Maya diam bukan karena lemah, tapi ia bukan tipe orang yang suka berkelahi. Dari dulu, ibu panti selalu mengajarkannya kedamaian. Karena mereka hidup dalam jumlah yang banyak, sehingga harus mampu menekan emosi sebaik mungkin.
Sakit rasanya kepala bagian belakang Maya. Tapi ia sama sekali tidak menangis karena hal ini sudah biasa ia terima dari Tia, teman satu pantinya.
"Bagaimana kalau kita memberi pelajaran lebih kepadanya?" tanya Joya pada kedua rekannya dan seketika perasaan Maya menjadi sangat tidak enak sekali.
"Bagaimana?" tanya Andini kembali kepada Melisa.
"Lepaskan jilbabnya!" jawab Melisa dengan senyum yang sinis dan mata yang melotot.
"Tidak!" sahut Maya dengan suara yang tinggi dan membentak. "Kalian boleh saja menyakitiku, tapi tidak melepaskan hijabku."
"Pegang dia!" ucap Melisa kepada dua orang rekannya.
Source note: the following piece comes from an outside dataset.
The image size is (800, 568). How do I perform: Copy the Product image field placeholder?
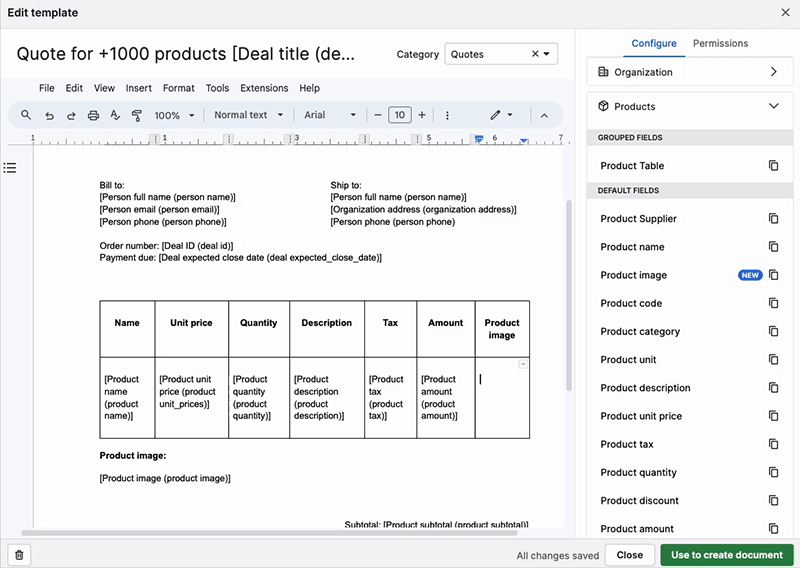coord(773,275)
Saat itu ia merasa, jilbab itulah kelemahan Maya. "Kenapa? kepala lo botak? Sampai-sampai segitu takutnya."
"Jangan sentuh hijabku!"
Maya tidak diam saja kali ini. Ia terus melawan dan memberontak sambil berteriak. Tapi Maya kalah jumlah, Andini menutup mulutnya dengan sapu tangan, Joya memegang kedua tangannya ke belakang, dan Melisa menarik jilbab Maya dengan kuat.
Maya sangat marah kali ini, apalagi setelah jilbab dilepas paksa dari kepalanya. Maya membenturkan dahi pada hidung Melisa hingga mengeluarkan darah, ia menginjak ujung jari-jari kaki Joya sekuat tenaga hingga Joya meraung kesakitan, dan ia menampar dengan kuat pipi kanan Andini dengan punggung tangan kanannya.
"Jangan berani-beraninya kalian melepaskan hijabku!" bentak Maya sekali lagi, sambil menunjuk mereka semua dengan tangan kirinya.
Sambil mengatur napas, Maya berpikir bagaimana caranya agar ia bisa keluar dari kamar mandi ini? Sementara ia terpojok di sudut ruangan dan dihadang oleh 3 orang tersebut dengan jilbab yang sudah terlepas dari kepala Maya.
"Kembalikan jilbabku!"
"Tidak akan pernah!" jawab Melisa dengan darah yang mengucur dari lubang hidungnya. "Lo harus bayar mahal tentang ini." sambungnya sambil menunjuk ke arah hidungnya.
Bersambung.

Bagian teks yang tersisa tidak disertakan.